During our travels I also learned to try new things, especially food. I have always been a picky eater, but when the menu is in a different language, you don’t really know what you’re ordering. My favorite place to eat at was in Vienna. It was a little Greek restaurant in the middle of town called Ellas. The staff was incredibly nice, and it was the only grilled food we found while in Germany and Austria. We liked it so much we went back two days in a row. While abroad I also learned to try new experiences. I went in my first “haunted house.” It was the London Dungeon. It told of London’s tragic historical past including the great fire, the plague, Jack the Ripper, Sweeny Todd, and other tragedies. I also went on the London Eye which was my first Ferris wheel experience. It was also my first time flying in a plane and being on a train.

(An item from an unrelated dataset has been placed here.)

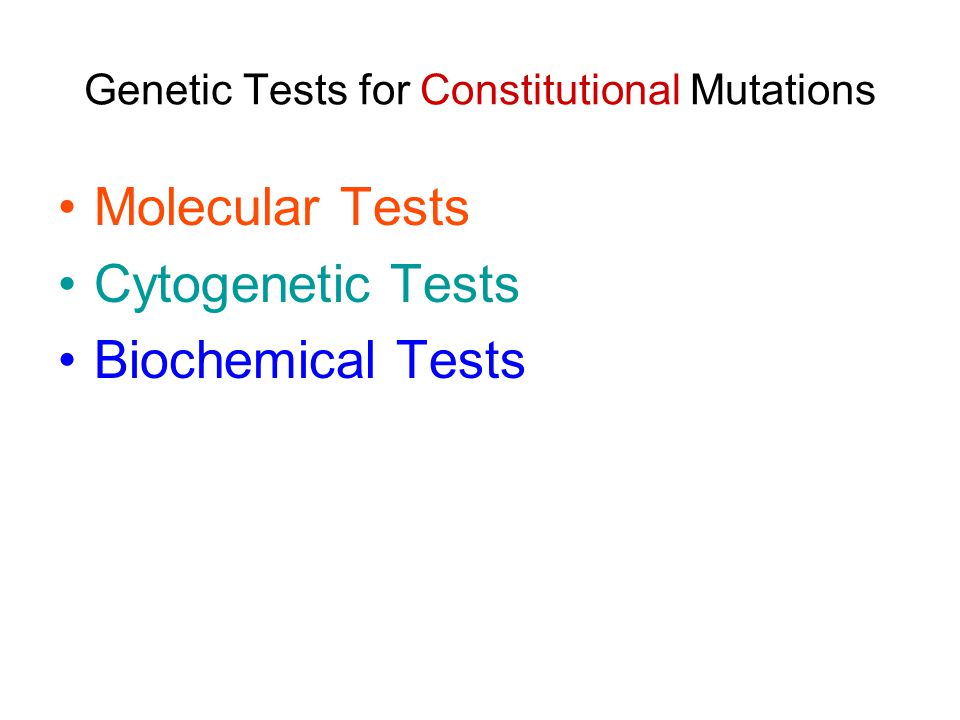Select the word Molecular in orange
The height and width of the screenshot is (720, 960).
tap(207, 207)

Since coming back to the U.S., I have found that being abroad has opened my eyes to new opportunities for my future. I always thought my path was set in stone, and I would have to settle on a career. I thought my life had a direction, and it was the only way to go. Being abroad has taught me never to settle. Settling doesn’t make you happy and doesn’t bring you to your greatest potential because you’re not following your dreams. If America had settled with Britain, we would still be a part of the U.K. If African Americans had settled, we would still be segregated and not had the Civil Rights Act. If women had settled, they would still not have the right to vote. There is definitely some changes that need to be made to fight for equality now, but we have only gotten this far because our ancestors didn’t settle. They fought for what they believed in and wanted for their lives and their children’s lives. I don’t want to settle, and I’m glad being abroad has shown me my potential. For anyone that is reading this and considering going abroad while in college, do it and don’t look back. It will be challenging and will test your limits, but it will also show you who you are and who you want to be. It will also show you how big the world is and how your life can change. You may feel trapped sometimes but there is always a way out. I hope that this can be an inspiration for other Thomas More students to believe in themselves, even when times are hard. Also, I want to say a big thank you to Dr. Daniel Parsley. He showed us that we are capable of independent travel by teaching us to believe in ourselves and each other. Even though we fought sometimes, we all had an underlying trust and respect for one another. This is why we got places safely and we all got back in one piece. Dr. Parsley taught us to be confident and trust our instincts, which is something you can’t teach in a normal classroom. I hope to be a great teacher like him someday.